I've long had attention and focus problems, but never explored the possibility that I have ADHD till recently. I understand that it's a standard term, but I'm still a bit suspicious; Psychiatry doesn't seem like the most reliable field.
Are there good reasons for picking out the behaviors associated with ADHD and giving them a name? Obviously this is a different question than whether ADHD is a 'disorder' or 'disease', and whether ADHD medication is good or bad for people.
Answers that would satisfy me
- Behaviors associated with ADHD strongly cluster
- Analyzing questionnaires of attention and focus behaviors with faction analysis naturally produces an 'ADHD dimension' that explains a lot of variance (similar methodology to identifying Big 5 personality traits).

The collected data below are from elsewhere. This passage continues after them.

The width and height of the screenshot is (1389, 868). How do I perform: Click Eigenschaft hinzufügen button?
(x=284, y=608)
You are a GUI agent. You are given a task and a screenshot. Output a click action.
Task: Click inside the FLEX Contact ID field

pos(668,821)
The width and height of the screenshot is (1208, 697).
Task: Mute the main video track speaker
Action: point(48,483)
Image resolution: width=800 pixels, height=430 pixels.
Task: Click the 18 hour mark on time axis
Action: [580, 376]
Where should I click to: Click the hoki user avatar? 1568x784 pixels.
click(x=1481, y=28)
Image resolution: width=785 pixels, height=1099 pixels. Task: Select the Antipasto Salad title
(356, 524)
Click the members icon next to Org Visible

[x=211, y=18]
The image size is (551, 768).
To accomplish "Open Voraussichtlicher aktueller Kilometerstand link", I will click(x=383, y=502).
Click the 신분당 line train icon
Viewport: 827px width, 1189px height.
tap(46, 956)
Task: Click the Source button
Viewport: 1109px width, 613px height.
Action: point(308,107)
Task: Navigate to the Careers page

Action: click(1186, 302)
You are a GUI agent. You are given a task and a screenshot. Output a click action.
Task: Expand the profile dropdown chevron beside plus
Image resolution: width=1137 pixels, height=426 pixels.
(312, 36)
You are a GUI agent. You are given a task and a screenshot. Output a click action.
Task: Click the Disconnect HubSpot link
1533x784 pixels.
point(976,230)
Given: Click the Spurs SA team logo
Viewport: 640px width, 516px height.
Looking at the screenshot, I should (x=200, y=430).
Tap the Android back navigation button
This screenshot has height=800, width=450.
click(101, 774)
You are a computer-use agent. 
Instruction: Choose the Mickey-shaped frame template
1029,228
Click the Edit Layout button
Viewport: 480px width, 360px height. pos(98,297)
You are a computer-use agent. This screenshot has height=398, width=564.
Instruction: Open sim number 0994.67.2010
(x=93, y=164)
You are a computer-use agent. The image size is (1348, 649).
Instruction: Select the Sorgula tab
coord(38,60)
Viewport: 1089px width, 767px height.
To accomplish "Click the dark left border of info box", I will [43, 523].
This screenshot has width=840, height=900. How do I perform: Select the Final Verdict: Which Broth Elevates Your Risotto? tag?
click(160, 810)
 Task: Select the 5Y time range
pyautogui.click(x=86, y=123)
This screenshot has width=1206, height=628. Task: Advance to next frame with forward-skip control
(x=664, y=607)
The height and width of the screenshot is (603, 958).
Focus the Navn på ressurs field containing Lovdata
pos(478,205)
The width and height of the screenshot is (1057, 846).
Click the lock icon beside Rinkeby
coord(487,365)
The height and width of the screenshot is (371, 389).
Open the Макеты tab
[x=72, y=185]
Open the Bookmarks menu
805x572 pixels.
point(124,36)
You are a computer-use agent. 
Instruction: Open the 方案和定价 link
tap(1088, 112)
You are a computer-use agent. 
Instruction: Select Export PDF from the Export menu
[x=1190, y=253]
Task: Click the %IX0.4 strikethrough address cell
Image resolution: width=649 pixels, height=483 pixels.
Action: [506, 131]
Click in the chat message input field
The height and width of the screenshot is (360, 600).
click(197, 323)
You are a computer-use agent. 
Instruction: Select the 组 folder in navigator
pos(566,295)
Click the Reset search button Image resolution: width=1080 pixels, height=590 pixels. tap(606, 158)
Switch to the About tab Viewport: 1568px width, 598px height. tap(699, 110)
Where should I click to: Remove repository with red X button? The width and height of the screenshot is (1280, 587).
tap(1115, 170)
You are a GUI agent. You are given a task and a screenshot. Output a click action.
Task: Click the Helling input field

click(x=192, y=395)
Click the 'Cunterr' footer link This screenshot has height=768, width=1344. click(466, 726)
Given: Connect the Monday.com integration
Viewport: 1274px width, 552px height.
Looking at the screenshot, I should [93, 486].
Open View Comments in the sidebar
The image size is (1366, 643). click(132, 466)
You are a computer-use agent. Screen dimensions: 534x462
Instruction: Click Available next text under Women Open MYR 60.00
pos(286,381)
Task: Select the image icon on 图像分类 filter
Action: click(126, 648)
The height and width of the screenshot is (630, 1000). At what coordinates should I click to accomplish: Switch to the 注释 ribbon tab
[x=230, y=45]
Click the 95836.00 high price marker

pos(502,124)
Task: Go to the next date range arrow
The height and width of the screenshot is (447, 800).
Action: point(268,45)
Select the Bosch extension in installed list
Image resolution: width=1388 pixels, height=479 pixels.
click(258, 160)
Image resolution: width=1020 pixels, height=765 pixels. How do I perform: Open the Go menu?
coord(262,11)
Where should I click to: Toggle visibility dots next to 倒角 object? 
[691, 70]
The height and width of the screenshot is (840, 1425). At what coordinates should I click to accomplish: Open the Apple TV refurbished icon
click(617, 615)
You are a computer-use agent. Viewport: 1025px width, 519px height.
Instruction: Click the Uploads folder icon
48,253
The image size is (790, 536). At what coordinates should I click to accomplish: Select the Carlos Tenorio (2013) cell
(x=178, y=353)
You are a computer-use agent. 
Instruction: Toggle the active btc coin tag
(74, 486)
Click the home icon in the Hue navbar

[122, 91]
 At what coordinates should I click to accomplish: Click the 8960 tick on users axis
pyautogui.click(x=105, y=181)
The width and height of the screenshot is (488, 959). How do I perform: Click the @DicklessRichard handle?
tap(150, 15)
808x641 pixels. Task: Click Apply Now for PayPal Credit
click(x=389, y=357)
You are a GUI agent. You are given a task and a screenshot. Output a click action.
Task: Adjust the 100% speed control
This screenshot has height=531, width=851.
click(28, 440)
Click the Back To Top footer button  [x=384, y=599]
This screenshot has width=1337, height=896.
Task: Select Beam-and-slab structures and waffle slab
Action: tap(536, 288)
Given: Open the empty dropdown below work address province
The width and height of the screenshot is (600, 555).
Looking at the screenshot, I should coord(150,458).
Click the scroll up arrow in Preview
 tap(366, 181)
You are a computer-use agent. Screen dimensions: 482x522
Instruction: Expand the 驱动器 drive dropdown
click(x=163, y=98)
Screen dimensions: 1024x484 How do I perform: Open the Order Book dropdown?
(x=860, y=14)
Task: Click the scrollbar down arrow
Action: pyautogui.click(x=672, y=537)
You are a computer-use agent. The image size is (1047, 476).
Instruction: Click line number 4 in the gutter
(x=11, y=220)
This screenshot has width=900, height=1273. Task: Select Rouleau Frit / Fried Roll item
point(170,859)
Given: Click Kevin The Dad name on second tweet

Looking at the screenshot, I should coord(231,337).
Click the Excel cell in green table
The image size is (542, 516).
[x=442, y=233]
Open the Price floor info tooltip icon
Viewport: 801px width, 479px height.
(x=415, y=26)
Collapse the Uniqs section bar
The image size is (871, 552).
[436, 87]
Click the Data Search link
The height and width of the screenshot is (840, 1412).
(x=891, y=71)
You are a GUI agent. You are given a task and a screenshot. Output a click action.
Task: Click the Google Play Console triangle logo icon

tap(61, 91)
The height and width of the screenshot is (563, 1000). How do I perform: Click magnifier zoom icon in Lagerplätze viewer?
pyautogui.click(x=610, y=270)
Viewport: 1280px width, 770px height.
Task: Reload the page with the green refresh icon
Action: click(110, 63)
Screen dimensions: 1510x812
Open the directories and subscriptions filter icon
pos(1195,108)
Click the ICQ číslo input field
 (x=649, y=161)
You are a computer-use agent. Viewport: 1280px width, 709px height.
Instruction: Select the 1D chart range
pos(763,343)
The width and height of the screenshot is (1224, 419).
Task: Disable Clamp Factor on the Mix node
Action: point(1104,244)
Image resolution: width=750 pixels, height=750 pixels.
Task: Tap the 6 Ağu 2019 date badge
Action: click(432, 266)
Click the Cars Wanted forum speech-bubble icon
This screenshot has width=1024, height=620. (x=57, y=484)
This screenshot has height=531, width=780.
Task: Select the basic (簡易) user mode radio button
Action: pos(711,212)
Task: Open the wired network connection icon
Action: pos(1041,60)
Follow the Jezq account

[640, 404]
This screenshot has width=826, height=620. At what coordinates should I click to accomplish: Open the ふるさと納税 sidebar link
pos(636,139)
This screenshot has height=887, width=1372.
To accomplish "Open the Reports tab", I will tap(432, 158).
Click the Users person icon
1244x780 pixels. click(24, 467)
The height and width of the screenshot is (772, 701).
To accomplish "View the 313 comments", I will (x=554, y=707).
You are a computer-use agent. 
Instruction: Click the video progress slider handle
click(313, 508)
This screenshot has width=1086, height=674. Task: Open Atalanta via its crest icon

- ADHD diagnosis a strong predictor of anything interesting (income or grades or some contrived but interesting lab test)?
- Something else along these lines.
This would have been convincing if true, but is apparently false. Looks like the key difference is dose, at low doses stimulants aid focus and at high doses inhibit it (or something like that).
Interesting. I wonder if it would be possible to detect someone with ADHD by their preferred dose.
Come to think of it, the original test could still work. If we know that caffeine affects people with ADHD differently, the fact that it's because they're taking a smaller dose is irrelevant. It does mean that you're not allowed to control dosage, so it would be more prone to error.